DIW Wochenbericht 37 / 2021, S. 640
Stefan Bach, Sebastian Eichfelder
get_appDownload (PDF 84 KB)
get_appGesamtausgabe/ Whole Issue (PDF 3.86 MB)
Die steigende Ungleichheit bei Einkommen und Vermögen befeuert im Wahlkampf die Debatten zur Verteilung der Steuerbelastungen. Wie die OECD regelmäßig zeigt, ist Deutschland im internationalen Vergleich „Weltmeister“ bei der Belastung von Arbeitseinkommen mit Steuern und Abgaben, aber bei der Besteuerung von Vermögen eher ein Niedrigsteuerland. Vermögenszuwächse und Spekulationsgewinne sind hierzulande steuerlich stark privilegiert oder werden gar nicht besteuert.
Wie die Ungleichheit bekämpft werden soll, ist umstritten. Während Union und FDP vor allem auf Bildungspolitik und Wirtschaftswachstum setzen und in ihren Wahlprogrammen insbesondere Unternehmen und vermögende PrivatinvestorInnen weiter steuerlich entlasten wollen, fordern SPD, Grüne und Linke höhere Spitzensteuersätze bei der Einkommensteuer und die Wiedereinführung einer Vermögensteuer.
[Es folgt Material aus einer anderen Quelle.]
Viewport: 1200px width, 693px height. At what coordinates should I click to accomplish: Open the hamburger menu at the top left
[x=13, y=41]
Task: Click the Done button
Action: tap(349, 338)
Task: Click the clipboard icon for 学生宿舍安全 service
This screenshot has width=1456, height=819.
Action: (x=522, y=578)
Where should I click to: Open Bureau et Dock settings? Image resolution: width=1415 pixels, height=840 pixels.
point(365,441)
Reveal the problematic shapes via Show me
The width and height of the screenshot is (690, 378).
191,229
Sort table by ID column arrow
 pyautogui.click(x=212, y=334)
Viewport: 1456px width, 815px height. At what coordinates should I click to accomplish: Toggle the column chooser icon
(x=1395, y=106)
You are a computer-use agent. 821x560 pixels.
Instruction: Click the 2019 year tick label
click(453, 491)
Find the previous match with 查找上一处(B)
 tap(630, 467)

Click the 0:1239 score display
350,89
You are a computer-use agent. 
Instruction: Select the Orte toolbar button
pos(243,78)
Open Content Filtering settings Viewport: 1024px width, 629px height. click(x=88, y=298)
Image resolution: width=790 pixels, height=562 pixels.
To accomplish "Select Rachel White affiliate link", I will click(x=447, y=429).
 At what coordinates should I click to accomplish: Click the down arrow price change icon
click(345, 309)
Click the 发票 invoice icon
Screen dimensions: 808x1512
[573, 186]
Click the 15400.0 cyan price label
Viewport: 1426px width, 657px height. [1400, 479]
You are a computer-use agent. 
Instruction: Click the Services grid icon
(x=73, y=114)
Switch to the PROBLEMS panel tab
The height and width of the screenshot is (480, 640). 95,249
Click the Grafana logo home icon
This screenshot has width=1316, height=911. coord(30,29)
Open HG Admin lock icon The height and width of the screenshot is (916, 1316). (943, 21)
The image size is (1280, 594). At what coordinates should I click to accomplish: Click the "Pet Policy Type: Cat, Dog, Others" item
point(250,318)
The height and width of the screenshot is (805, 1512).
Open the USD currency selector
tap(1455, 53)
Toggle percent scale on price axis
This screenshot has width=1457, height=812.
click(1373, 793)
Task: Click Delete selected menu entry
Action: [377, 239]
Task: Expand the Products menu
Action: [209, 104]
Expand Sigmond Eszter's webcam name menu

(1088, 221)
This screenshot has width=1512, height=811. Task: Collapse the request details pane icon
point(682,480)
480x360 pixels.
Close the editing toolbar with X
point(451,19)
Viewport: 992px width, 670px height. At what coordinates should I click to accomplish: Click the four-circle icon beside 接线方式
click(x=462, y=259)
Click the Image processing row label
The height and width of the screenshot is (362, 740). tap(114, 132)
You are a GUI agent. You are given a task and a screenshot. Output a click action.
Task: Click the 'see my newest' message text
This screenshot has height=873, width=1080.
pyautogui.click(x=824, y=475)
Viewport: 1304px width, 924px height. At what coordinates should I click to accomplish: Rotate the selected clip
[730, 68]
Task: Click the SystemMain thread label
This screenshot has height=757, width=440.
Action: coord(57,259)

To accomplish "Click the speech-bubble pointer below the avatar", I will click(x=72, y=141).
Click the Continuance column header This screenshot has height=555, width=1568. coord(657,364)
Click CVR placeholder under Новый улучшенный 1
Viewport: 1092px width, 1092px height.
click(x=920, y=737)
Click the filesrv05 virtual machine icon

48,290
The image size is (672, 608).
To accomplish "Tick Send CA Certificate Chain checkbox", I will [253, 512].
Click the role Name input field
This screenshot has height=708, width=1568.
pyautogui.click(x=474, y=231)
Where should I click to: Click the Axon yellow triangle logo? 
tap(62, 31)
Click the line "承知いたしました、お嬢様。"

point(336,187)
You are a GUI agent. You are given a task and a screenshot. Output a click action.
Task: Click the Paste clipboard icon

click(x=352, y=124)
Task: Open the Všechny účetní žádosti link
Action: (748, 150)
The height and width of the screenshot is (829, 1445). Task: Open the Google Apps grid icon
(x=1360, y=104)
Sträflich vernachlässigt werden in der Debatte Steuerreformoptionen, bei denen sich Effizienz und Verteilungsgerechtigkeit miteinander verbinden lassen. Dies betrifft insbesondere die zahlreichen Privilegien bei der Immobilienbesteuerung. Von diesen Privilegien profitieren fast ausschließlich vermögende Bevölkerungsschichten. Zugleich kommt es durch diese Steuerprivilegien zu Fehlanreizen und Verzerrungen des Immobilienmarktes. Anders als international üblich werden Spekulationsgewinne aus Immobilen in Deutschland nur dann besteuert, wenn die Immobilien nach weniger als zehn Jahren veräußert werden. Bei selbstgenutzten Immobilien verkürzt sich diese Frist effektiv auf drei Jahre. Dies hat besonders fragwürdige Wirkungen bei vermieteten Immobilien, die in Deutschland fast ausschließlich von den reichsten zehn Prozent der Bevölkerung gehalten werden.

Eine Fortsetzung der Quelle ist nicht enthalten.